À travers le dédale des petites rues, fraîches et sales, que coloraient aux fenêtres les jacinthes en pots et les capucines agrafées le long des ficelles, ils gagnèrent le Palais-Royal. Un moment, le chapeau de gaze verte disparut derrière un groupe entourant la voiture aux singes. Habillés en marquis, les animaux multipliaient des cabrioles au bout de leurs chaînes, grimaçaient en croquant des noisettes, pour la liesse des badauds, des soldats, des commères et des mitrons. Plus loin, la promeneuse fut arrêtée par ceux qu’amusait un petit Pierrot debout sur le ventre d’une acrobate dont le corps à la renverse formait un arc. On regardait grossir les veines au front de la saltimbanque court-vêtue et haleter sa poitrine dans la guimpe sale. Sur les paillettes et le velours de ce maigre ventre tendu, Pierrot, leste, souriait et se trémoussait. En haut d’une chaise, Jocrisse battait le tambour. La jeune femme essaya de se glisser entre les spectateurs, mais un garçon que chargeait une manne de bouteilles pleines ne parut pas remarquer l’insistance de sa voisine. Omer écarta le butor et creusa dans la foule un passage. Elle remercia d’un regard nouveau. Ce fut l’offre d’une politesse morne et sans joie. Il s’y mêlait tant de tristesse que le jeune homme ne se permit pas de saluer. D’ailleurs, il n’osait en public aborder une élégante de cette condition. Elle portait une toilette trop propre pour une servante, pour une grisette, trop claire pour une bourgeoise, trop simple pour une courtisane digne d’un fashionable. Omer craignit autant de se compromettre que d’être rabroué. Ce n’était plus la solitude des campagnes propice à l’audace. Ici cent yeux railleurs le guettaient sous le chapeau de cuir du manœuvre, sous la casquette de l’ouvrier, l’ombrelle de la flâneuse, le bonnet de la servante cauchoise, la coiffe de la marchande, le bicorne du soldat.

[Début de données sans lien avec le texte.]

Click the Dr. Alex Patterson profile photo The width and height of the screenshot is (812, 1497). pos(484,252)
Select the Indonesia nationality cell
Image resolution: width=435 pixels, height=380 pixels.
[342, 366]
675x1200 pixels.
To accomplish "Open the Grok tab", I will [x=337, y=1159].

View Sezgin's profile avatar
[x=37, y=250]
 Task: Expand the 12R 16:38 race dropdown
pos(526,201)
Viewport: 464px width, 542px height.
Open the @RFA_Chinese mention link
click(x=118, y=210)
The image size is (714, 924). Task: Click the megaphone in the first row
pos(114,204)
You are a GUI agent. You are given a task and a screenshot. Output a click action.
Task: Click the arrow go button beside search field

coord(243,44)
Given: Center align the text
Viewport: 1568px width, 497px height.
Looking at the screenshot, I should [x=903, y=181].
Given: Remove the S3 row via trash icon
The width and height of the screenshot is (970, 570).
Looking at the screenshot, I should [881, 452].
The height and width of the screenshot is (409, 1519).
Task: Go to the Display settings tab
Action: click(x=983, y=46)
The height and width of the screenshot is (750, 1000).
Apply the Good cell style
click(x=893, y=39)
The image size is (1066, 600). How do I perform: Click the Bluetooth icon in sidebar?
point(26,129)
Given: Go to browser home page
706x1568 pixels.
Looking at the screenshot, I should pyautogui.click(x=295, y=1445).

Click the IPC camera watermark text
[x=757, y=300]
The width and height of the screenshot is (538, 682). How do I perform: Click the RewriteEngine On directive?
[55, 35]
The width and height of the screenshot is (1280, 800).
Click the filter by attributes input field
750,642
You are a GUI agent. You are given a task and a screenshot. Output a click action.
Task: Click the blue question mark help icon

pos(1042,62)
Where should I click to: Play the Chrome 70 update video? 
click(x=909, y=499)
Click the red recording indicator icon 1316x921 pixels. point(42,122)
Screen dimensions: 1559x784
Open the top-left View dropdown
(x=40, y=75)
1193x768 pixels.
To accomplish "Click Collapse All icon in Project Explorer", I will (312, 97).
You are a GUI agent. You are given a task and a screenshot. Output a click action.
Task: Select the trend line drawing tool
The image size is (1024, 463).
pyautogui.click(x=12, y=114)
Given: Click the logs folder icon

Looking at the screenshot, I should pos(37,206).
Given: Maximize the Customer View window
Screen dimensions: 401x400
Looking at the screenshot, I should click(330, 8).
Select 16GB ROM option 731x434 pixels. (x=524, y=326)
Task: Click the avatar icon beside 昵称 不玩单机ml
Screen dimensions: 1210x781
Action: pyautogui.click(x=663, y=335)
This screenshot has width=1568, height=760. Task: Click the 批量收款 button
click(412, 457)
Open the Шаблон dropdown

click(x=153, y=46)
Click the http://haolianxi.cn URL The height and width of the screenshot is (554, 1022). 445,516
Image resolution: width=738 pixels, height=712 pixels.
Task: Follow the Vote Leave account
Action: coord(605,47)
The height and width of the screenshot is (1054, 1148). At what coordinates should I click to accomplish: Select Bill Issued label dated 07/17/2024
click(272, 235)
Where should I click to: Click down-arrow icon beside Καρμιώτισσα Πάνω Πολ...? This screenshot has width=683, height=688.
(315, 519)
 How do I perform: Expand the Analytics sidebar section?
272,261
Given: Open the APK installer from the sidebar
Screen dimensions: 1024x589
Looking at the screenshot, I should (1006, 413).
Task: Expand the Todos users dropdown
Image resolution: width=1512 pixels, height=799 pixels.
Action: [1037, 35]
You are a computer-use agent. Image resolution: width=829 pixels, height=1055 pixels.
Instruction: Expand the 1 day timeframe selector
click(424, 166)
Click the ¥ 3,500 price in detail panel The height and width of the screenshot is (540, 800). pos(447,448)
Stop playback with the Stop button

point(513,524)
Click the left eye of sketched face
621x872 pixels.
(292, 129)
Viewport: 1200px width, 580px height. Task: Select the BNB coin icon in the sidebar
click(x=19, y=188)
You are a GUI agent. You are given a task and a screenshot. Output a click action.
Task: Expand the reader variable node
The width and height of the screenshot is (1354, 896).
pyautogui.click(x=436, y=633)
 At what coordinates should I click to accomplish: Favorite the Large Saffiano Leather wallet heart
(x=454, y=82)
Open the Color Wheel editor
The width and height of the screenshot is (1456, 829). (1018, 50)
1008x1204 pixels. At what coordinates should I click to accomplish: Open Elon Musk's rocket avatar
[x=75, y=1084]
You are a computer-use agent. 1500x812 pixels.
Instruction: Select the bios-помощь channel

La honte de pécher sous cet examen le détourna de tenter incontinent l’aventure. Mais les soubresauts de son cœur se précipitèrent, au moindre ralentissement de cette marche féminine qui révélait les formes harmonieuses d’une Oréade chantée dans un poème à la grecque. Il eut voulu respirer l’odeur de cette poitrine. Et ce lui devint une obsession physique plus puissante que sa raison. Peu à peu le besoin de cette volupté grandit jusqu’à l’étourdir. Omer appréhendait que la fille ne s’arrêtât pour lui faciliter l’approche. Pourrait-il alors décider son orgueil à risquer l’affront improbable d’être raillé ? Il en douta. Une seule chance de rebuffade, contre cent de bon accueil, suffisait à rendre farouche et timide sa passion envers cette belle personne élégante dans une simple percale brodée d’épis en soie. Surtout il avait peur de la fâcher en lui parlant aussitôt, avant qu’elle fût convaincue par l’assiduité de la poursuite. Et il s’oublia dans cette hésitation. En dépit de son goût, il s’ingénia donc à ne pas la rejoindre. Au bout de la rue, les édifices du Palais-Royal apparurent, ses grilles, et le porche qu’il franchit à la suite de la nymphe. Il souhaita ce miracle : que l’effondrement soudain de la chaussée dans les caves les isolât tous deux, sains et saufs, loin des curiosités, parmi les décombres, les ruines, le silence ; et là, d’elle-même ne le supplierait-elle pas d’accorder aide et protection en échange d’un amour obligeant ? Puis il condamna le ridicule de sa divagation et prit garde aux toiles goudronnées qui remplaçaient, de-ci, de-là, les verres poussiéreux de la toiture. Il entendit les discours du charlatan ventriloque. Était-ce là ce fameux endroit du plaisir parisien ? Planches et plâtre mal ajustés dans les portiques en hautes solives, les façades parallèles des boutiques, avec l’abondance de leurs marchandises diverses, endiguaient la procession de mille femmes découvertes jusqu’au milieu du dos et jusqu’aux cimes de la gorge. En habits sombres, les hommes, gouailleurs et bavards, déclamaient. Une longue arête médiane de loges consacrées à la librairie, au commerce de modes, à la tabletterie, à d’autres menus négoces, divisait en deux courants cette cohue sentant la pommade et la fumée. Le chapeau de gaze verte disparut derrière un groupe de bolivars surannés et de faces à favoris gris : on discutait autour d’une brochure que lisait un jeune homme. Omer ne put rejoindre. Il enragea. Ses nerfs tremblaient dans son corps.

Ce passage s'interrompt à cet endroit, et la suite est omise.